If your dog begins showing any of the above symptoms immediate veterinary care is required. Tests for diagnosing Intervertebral Disc Disease typically include standard x-rays, a neurological exam, and/or MRI to help locate the disc or discs causing your dog's symptoms.
What is the treatment for IVDD?
The diagnosis and treatment of IVDD need to start as early as possible in order to achieve the best possible treatment outcomes. Because of this, we advise that you take your dog to your vet for a comprehensive examination as soon as you spot any signs of IVDD in your dog. Delaying their treatment could cause irreversible lifelong damage.
If your dog is diagnosed with a mild to moderate IVDD injury, treatment may include steroid and anti-inflammatory medications to help reduce pain and swelling, combined with strictly reduced activity for approximately 4 -6 weeks
Dogs suffering from more severe cases of Intervertebral Disc Disease are often recommended surgery when rest and medicine aren't sufficient. During this procedure, your dog's veterinary surgeon will remove their hardened disc material so it no longer presses on your poup's spinal cord.

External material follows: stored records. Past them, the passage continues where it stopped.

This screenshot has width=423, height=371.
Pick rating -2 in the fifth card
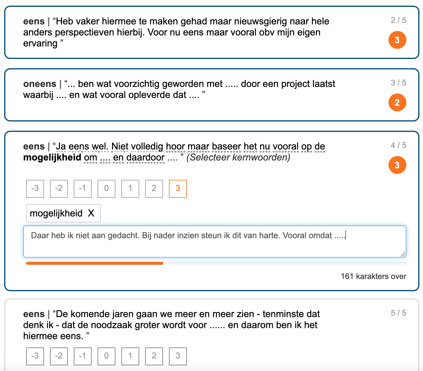59,356
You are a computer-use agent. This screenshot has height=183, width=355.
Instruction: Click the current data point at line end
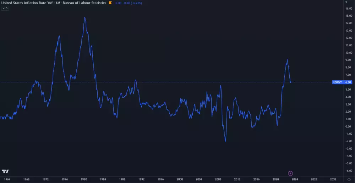291,82
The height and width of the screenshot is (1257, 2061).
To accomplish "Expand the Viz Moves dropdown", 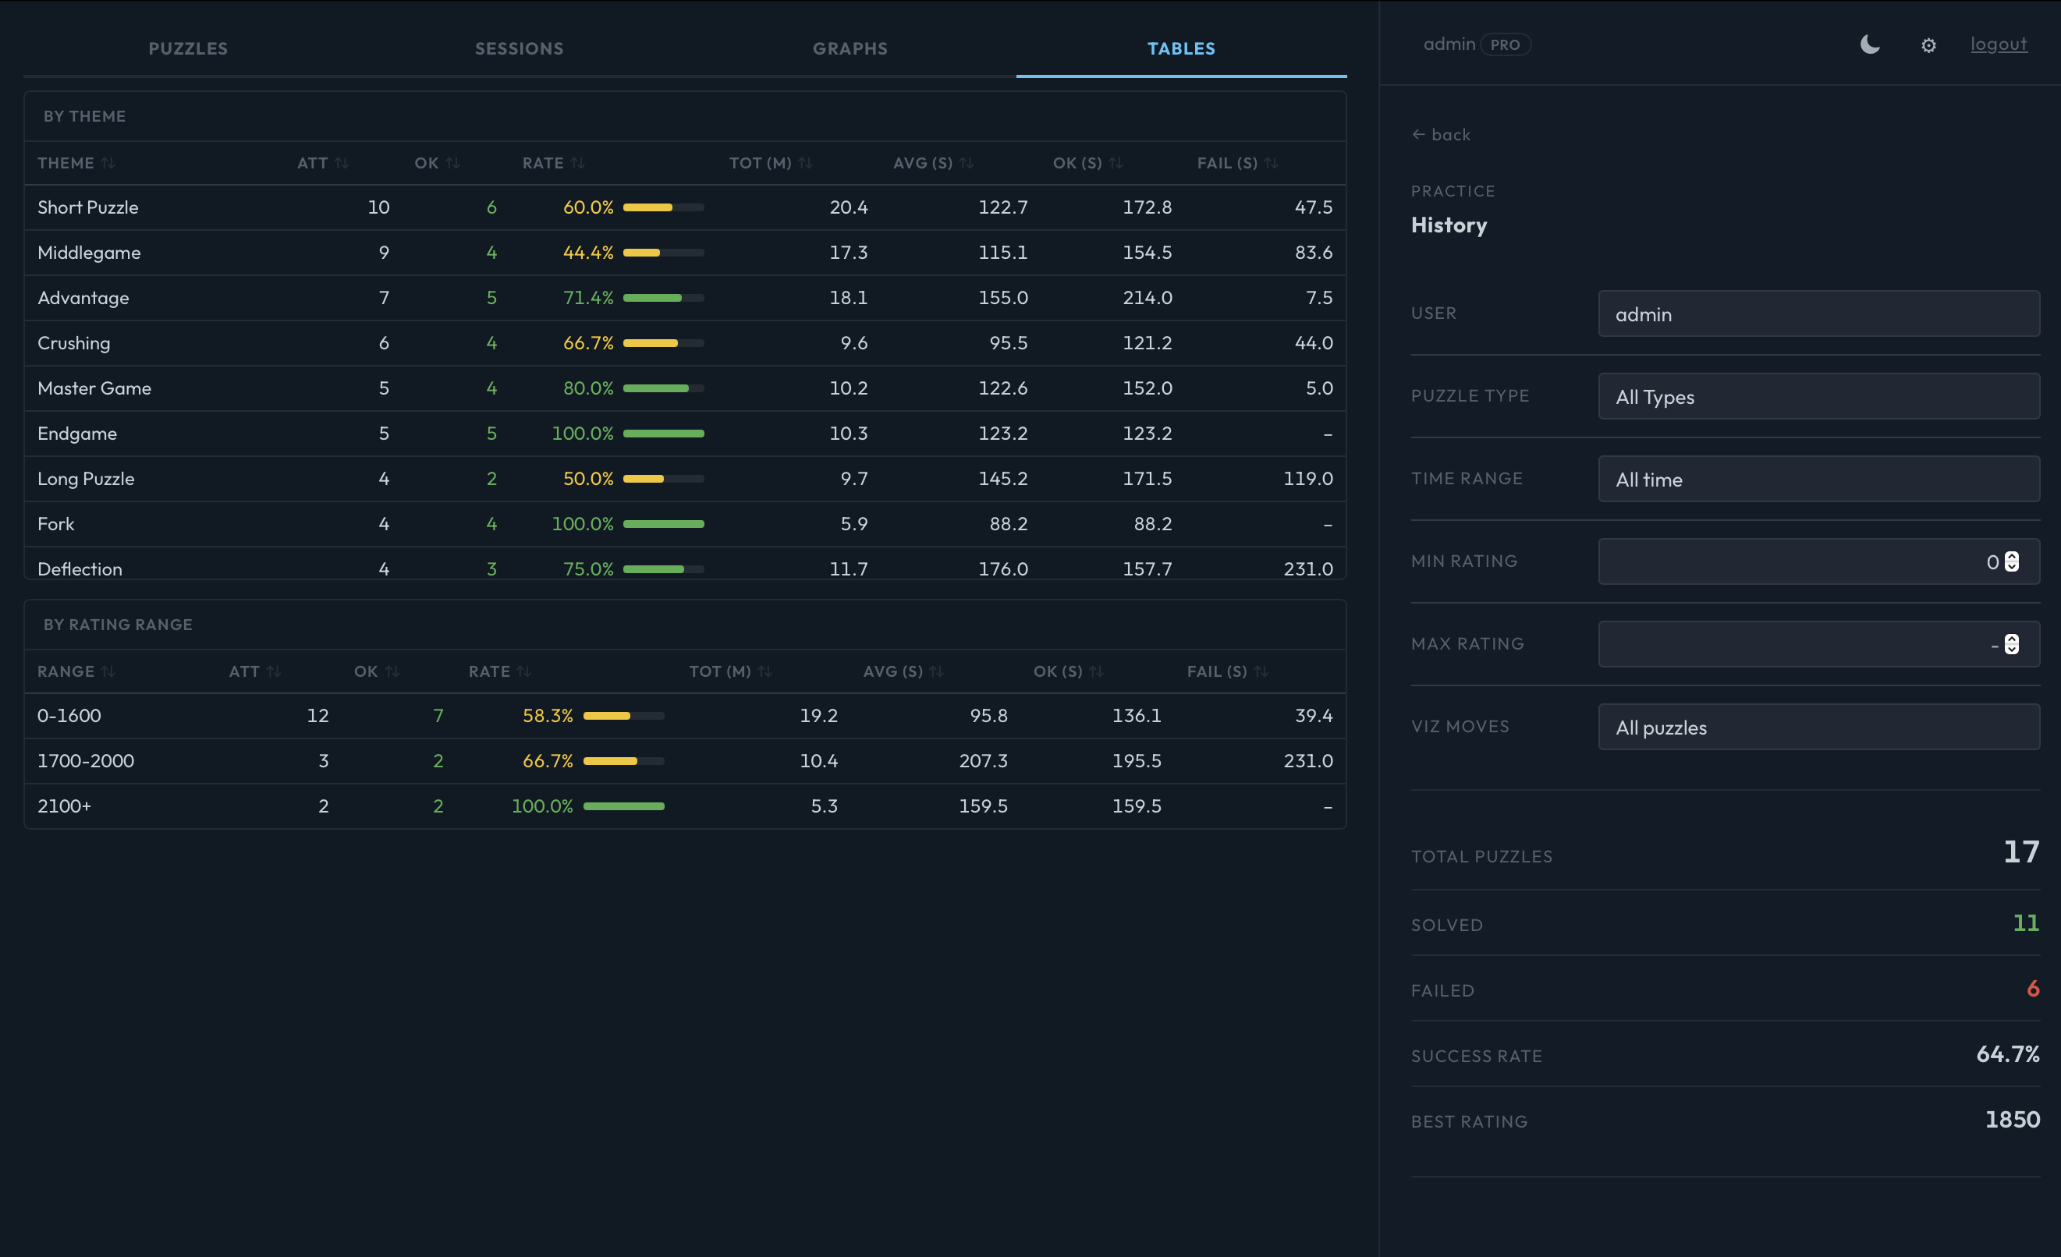I will (x=1818, y=727).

Surgery outcomes are most successful in dogs that have not lost their ability to walk. If your dog's surgery is not successful in returning your pet to normal mobility, a dog wheelchair can help your pup to enjoy a happy and active life while living with Intervertebral Disc Disease.
Recovery from IVDD surgery requires 6 - 8 weeks of restricted activity. Running, climbing stairs, playing with other dogs, or jumping on furniture need to be prevented in order to avoid further damage as your dog's spine heals.
Following surgery, your vet may also recommend physical therapy for your dog in order to work on muscle strengthening and to help get your pet moving comfortably again.